ACAS provide a useful overview of what this means for employers and employees, the key points being that:
- Requests and appeals must be considered and decided upon within three months of the receipt of the request
- Employers must have a sound business reason for rejecting any request
- Employees can only make one request in any 12 month period
While Jobsite.co.uk have a handy factsheet you can download.
The UK Government’s Business is Great Britiain website extols some of the virtues of flexible working for both employers and employees: it helps people achieve a better work-life balance and its helps reduce staff turnover. The UK Commission for Employment and Skills suggests that flexible working can help businesses attract and keep staff required to move into high valued added sectors.
Others, however, struck a more cautious note.
There is concern that flexible working might impose an administrative burden on small businesses:
Commenting on the changes Phil Orford MBE, chief executive of the Forum of Private Business, said: “… extending the right to request flexible working to all employees will simply make the consideration process the employer needs to follow more complicated and time-consuming and only add to the administrative pressures already felt by many small business owners…”
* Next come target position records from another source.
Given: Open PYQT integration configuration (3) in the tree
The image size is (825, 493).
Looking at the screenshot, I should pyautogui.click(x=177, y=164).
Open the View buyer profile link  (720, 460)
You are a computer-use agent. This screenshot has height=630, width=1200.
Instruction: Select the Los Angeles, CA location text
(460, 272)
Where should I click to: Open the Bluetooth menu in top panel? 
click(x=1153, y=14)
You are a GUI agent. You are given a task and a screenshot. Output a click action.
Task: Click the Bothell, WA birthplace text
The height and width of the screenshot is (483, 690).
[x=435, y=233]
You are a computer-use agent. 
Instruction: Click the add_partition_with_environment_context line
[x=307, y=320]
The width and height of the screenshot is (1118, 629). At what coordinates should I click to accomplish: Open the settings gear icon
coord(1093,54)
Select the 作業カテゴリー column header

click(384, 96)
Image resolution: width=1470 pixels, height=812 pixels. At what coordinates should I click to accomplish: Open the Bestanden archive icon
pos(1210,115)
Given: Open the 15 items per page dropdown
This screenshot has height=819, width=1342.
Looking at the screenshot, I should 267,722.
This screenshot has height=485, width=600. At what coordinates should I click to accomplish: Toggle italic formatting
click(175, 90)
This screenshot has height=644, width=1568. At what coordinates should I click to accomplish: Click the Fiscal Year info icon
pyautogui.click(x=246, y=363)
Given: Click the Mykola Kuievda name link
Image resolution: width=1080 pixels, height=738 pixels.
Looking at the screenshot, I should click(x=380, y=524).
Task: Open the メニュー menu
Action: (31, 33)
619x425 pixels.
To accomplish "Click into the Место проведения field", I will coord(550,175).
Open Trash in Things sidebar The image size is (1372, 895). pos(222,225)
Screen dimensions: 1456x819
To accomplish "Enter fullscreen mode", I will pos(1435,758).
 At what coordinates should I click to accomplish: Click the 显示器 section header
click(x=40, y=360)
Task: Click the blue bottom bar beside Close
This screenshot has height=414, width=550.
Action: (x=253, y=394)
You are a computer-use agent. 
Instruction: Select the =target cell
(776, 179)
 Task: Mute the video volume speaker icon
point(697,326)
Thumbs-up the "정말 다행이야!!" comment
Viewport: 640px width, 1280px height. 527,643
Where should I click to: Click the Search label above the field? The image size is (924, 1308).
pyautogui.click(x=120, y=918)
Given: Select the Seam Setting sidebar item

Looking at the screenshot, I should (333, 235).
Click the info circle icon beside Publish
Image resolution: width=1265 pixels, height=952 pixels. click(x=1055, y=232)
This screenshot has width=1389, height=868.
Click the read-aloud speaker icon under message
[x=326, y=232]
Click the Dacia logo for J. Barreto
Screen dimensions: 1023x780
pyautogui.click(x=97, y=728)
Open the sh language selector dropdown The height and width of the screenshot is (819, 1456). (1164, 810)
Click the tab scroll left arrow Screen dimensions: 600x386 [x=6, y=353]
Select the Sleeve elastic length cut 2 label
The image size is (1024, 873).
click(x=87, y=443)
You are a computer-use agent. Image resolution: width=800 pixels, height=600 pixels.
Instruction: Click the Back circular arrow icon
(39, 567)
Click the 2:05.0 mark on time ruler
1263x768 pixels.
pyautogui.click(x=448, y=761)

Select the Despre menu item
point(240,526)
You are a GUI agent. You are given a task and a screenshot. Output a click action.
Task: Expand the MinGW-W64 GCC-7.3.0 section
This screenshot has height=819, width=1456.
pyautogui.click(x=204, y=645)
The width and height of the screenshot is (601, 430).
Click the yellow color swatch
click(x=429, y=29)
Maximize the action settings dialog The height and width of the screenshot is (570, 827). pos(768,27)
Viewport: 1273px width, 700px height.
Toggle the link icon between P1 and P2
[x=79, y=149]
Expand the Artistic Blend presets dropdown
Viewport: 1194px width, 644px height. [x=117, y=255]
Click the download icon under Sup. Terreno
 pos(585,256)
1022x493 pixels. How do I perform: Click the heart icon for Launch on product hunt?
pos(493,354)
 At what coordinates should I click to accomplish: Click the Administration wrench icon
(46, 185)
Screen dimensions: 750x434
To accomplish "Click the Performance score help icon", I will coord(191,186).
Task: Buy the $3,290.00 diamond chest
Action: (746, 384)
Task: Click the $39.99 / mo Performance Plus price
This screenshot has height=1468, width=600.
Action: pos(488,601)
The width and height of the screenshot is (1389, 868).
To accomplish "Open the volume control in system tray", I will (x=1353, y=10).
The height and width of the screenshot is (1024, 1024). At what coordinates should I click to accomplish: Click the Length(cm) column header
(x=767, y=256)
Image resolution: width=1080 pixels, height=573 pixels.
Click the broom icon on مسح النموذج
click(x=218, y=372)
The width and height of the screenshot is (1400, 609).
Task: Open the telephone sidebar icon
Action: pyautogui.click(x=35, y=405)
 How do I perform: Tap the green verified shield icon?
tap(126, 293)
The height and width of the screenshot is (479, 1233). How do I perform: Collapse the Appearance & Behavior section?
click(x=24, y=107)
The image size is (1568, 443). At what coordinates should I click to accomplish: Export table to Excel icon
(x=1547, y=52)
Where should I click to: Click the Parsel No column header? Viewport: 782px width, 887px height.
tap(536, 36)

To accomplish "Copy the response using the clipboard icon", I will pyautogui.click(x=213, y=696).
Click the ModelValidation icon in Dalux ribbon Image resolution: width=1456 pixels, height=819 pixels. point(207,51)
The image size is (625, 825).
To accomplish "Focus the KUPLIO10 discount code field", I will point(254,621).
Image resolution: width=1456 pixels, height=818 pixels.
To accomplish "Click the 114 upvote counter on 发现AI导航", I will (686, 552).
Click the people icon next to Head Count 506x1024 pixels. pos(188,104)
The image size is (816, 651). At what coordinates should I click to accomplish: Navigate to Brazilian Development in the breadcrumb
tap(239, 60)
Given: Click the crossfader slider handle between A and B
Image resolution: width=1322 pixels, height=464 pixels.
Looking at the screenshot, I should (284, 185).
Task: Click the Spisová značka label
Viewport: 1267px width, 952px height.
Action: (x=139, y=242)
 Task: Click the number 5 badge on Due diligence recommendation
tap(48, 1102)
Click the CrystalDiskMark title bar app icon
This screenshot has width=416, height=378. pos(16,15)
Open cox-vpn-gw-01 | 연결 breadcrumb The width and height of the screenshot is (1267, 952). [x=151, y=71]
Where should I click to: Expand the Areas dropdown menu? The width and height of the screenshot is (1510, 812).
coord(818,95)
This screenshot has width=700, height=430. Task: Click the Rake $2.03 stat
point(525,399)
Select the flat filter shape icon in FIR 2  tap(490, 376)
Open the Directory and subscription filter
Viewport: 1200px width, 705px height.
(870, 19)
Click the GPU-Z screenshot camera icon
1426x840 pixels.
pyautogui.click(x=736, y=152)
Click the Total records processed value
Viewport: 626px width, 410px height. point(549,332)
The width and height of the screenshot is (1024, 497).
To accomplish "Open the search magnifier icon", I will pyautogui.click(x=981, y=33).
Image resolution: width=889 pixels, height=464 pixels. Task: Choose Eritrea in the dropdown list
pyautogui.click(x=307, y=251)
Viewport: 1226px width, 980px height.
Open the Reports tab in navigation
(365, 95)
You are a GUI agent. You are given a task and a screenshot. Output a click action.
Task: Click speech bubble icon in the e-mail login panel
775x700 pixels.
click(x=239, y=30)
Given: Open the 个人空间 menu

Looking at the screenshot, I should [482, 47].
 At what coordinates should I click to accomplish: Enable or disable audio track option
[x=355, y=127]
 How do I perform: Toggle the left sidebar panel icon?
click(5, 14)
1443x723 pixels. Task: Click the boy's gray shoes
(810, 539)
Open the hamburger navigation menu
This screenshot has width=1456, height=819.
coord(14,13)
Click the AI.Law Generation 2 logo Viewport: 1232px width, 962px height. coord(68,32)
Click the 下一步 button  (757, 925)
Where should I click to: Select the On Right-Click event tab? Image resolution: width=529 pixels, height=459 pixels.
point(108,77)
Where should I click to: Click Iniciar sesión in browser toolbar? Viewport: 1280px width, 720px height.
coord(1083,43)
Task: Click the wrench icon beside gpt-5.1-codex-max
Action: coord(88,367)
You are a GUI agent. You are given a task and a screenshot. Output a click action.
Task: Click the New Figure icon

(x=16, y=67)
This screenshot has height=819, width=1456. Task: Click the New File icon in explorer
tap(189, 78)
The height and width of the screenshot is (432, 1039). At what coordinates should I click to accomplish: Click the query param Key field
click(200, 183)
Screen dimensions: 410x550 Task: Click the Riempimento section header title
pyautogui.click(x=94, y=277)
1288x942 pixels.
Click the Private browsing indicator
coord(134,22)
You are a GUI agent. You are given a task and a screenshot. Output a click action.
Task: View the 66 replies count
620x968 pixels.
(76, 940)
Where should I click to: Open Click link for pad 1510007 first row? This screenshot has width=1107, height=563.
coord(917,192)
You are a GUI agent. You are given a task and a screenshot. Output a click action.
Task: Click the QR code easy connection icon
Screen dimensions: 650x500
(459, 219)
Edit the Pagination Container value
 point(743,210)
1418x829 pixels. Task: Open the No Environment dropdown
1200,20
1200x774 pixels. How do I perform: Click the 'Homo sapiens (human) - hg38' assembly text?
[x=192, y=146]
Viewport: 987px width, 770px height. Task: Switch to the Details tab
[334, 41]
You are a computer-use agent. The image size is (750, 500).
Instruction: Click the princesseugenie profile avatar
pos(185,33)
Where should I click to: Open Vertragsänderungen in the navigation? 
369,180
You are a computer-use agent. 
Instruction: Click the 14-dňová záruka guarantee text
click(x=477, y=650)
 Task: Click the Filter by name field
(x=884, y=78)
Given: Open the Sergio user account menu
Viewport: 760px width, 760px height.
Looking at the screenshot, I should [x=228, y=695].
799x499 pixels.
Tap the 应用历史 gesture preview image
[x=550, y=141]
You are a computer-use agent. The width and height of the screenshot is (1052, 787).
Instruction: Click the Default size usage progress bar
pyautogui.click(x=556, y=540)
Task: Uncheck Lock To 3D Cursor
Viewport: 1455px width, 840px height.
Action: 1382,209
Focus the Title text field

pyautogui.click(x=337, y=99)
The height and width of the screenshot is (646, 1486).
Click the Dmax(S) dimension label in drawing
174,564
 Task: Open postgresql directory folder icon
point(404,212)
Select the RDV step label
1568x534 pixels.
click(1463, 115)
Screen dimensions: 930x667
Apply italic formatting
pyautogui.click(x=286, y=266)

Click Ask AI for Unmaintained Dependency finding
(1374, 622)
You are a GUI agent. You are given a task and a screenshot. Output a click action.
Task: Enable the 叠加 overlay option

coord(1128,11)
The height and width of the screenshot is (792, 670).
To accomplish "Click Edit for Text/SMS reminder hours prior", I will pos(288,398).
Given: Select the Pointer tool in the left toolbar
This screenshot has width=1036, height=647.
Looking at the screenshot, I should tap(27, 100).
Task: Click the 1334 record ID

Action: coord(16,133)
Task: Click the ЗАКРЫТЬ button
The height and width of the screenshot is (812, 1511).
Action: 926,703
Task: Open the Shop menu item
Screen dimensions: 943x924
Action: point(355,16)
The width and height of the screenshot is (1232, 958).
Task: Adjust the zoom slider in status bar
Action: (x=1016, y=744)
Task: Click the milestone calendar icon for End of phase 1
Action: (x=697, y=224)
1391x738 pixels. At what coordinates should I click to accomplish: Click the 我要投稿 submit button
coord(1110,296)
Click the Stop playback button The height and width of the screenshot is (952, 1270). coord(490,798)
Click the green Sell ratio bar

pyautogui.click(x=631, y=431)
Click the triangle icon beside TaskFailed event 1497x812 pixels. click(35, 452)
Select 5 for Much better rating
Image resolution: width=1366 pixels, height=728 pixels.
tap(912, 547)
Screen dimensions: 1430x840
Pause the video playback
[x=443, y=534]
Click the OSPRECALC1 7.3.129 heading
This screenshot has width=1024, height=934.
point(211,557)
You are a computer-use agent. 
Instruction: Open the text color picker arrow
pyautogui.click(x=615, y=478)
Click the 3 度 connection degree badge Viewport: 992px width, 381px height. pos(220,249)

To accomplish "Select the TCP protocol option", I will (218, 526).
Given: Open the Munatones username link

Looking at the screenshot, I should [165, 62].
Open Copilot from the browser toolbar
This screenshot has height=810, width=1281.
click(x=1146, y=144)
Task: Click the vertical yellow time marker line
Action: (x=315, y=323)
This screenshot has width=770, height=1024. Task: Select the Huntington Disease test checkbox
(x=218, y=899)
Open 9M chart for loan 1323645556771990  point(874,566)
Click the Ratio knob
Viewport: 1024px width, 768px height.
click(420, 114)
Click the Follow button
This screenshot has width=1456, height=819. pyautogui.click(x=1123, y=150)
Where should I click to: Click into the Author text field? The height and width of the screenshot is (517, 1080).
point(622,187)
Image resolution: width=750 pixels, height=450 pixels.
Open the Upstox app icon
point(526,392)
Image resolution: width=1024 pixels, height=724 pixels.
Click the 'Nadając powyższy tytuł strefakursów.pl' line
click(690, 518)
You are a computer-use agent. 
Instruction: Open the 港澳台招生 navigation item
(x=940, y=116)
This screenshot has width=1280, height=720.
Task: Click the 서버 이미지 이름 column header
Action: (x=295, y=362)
There are further concerns that changes create difficult management decisions that could potentially alienate workers and could make businesses open to discrimination cases.
WAF Project’s Heejung Chung, suggests that flexible working may be detrimental to individual workers, blurring the boundaries between work and life:
Flexible work can mean a move from time based work … to task based work – working anywhere and anytime you want but having clearer list of tasks to complete. For some, this means workers themselves have the responsibility to set their own working hours, but this freedom could also end up with “work that never ends”.
Finally, Zafia Barojek questions whether these changes will even work: that there must be a shift in management and staff attitudes to flexible working for outcomes to prove a net positive.